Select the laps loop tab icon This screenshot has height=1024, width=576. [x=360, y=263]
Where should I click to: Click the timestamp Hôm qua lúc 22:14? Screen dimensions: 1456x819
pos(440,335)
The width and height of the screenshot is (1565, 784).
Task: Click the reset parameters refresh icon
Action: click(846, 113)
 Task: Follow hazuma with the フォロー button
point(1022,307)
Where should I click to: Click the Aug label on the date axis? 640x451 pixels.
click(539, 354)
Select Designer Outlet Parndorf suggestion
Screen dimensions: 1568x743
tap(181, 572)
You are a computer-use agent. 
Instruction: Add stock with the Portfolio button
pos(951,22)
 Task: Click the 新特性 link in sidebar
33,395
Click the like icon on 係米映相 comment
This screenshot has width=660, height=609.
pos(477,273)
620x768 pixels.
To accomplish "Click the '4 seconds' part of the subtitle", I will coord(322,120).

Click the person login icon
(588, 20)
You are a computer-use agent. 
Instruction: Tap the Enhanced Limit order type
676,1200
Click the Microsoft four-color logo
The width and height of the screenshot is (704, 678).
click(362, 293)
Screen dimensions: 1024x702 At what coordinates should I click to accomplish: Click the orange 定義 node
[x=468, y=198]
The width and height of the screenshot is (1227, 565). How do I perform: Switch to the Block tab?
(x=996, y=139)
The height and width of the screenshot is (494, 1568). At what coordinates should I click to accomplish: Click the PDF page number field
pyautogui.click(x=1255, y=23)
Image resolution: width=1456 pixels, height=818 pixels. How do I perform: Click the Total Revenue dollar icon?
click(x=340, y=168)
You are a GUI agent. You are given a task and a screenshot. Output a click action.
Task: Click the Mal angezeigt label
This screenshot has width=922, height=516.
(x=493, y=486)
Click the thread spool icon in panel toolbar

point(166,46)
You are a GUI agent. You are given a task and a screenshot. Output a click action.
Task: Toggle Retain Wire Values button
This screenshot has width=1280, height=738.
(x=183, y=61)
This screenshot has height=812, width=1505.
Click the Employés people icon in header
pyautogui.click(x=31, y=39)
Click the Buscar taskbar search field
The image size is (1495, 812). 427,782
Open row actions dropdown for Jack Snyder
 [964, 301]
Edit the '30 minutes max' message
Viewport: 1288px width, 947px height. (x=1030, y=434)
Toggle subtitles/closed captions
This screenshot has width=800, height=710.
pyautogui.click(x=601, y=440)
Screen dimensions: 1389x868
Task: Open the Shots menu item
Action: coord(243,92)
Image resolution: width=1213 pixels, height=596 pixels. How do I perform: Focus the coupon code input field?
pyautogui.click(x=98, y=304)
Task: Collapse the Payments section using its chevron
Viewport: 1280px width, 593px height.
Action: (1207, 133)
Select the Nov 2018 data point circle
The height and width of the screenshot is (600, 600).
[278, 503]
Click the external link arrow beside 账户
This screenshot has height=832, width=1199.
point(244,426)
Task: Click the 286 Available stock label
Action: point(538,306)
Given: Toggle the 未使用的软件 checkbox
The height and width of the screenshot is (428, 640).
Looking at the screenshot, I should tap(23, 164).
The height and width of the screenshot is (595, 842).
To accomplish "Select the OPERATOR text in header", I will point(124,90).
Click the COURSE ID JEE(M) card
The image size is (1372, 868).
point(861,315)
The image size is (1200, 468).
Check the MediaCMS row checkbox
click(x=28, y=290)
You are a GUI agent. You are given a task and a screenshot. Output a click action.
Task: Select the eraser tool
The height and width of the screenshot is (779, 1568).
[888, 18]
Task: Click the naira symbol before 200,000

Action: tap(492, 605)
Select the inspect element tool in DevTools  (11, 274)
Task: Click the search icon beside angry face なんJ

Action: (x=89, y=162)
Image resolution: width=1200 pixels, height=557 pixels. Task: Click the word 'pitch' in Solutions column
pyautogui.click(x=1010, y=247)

........

Problem to solve
Would you copy the entire listing exactly, missing nothing?

Response below
Select the laps loop tab icon This screenshot has height=1024, width=576. [x=360, y=263]
Where should I click to: Click the timestamp Hôm qua lúc 22:14? Screen dimensions: 1456x819
pos(440,335)
The width and height of the screenshot is (1565, 784).
Task: Click the reset parameters refresh icon
Action: click(846, 113)
 Task: Follow hazuma with the フォロー button
point(1022,307)
Where should I click to: Click the Aug label on the date axis? 640x451 pixels.
click(539, 354)
Select Designer Outlet Parndorf suggestion
Screen dimensions: 1568x743
tap(181, 572)
You are a computer-use agent. 
Instruction: Add stock with the Portfolio button
pos(951,22)
 Task: Click the 新特性 link in sidebar
33,395
Click the like icon on 係米映相 comment
This screenshot has width=660, height=609.
pos(477,273)
620x768 pixels.
To accomplish "Click the '4 seconds' part of the subtitle", I will coord(322,120).

Click the person login icon
(588, 20)
You are a computer-use agent. 
Instruction: Tap the Enhanced Limit order type
676,1200
Click the Microsoft four-color logo
The width and height of the screenshot is (704, 678).
click(362, 293)
Screen dimensions: 1024x702 At what coordinates should I click to accomplish: Click the orange 定義 node
[x=468, y=198]
The width and height of the screenshot is (1227, 565). How do I perform: Switch to the Block tab?
(x=996, y=139)
The height and width of the screenshot is (494, 1568). At what coordinates should I click to accomplish: Click the PDF page number field
pyautogui.click(x=1255, y=23)
Image resolution: width=1456 pixels, height=818 pixels. How do I perform: Click the Total Revenue dollar icon?
click(x=340, y=168)
You are a GUI agent. You are given a task and a screenshot. Output a click action.
Task: Click the Mal angezeigt label
This screenshot has width=922, height=516.
(x=493, y=486)
Click the thread spool icon in panel toolbar

point(166,46)
You are a GUI agent. You are given a task and a screenshot. Output a click action.
Task: Toggle Retain Wire Values button
This screenshot has width=1280, height=738.
(x=183, y=61)
This screenshot has height=812, width=1505.
Click the Employés people icon in header
pyautogui.click(x=31, y=39)
Click the Buscar taskbar search field
The image size is (1495, 812). 427,782
Open row actions dropdown for Jack Snyder
 [964, 301]
Edit the '30 minutes max' message
Viewport: 1288px width, 947px height. (x=1030, y=434)
Toggle subtitles/closed captions
This screenshot has width=800, height=710.
pyautogui.click(x=601, y=440)
Screen dimensions: 1389x868
Task: Open the Shots menu item
Action: coord(243,92)
Image resolution: width=1213 pixels, height=596 pixels. How do I perform: Focus the coupon code input field?
pyautogui.click(x=98, y=304)
Task: Collapse the Payments section using its chevron
Viewport: 1280px width, 593px height.
Action: (1207, 133)
Select the Nov 2018 data point circle
The height and width of the screenshot is (600, 600).
[278, 503]
Click the external link arrow beside 账户
This screenshot has height=832, width=1199.
point(244,426)
Task: Click the 286 Available stock label
Action: point(538,306)
Given: Toggle the 未使用的软件 checkbox
The height and width of the screenshot is (428, 640).
Looking at the screenshot, I should tap(23, 164).
The height and width of the screenshot is (595, 842).
To accomplish "Select the OPERATOR text in header", I will point(124,90).
Click the COURSE ID JEE(M) card
The image size is (1372, 868).
point(861,315)
The image size is (1200, 468).
Check the MediaCMS row checkbox
click(x=28, y=290)
You are a GUI agent. You are given a task and a screenshot. Output a click action.
Task: Select the eraser tool
The height and width of the screenshot is (779, 1568).
[888, 18]
Task: Click the naira symbol before 200,000

Action: tap(492, 605)
Select the inspect element tool in DevTools  (11, 274)
Task: Click the search icon beside angry face なんJ

Action: (x=89, y=162)
Image resolution: width=1200 pixels, height=557 pixels. Task: Click the word 'pitch' in Solutions column
pyautogui.click(x=1010, y=247)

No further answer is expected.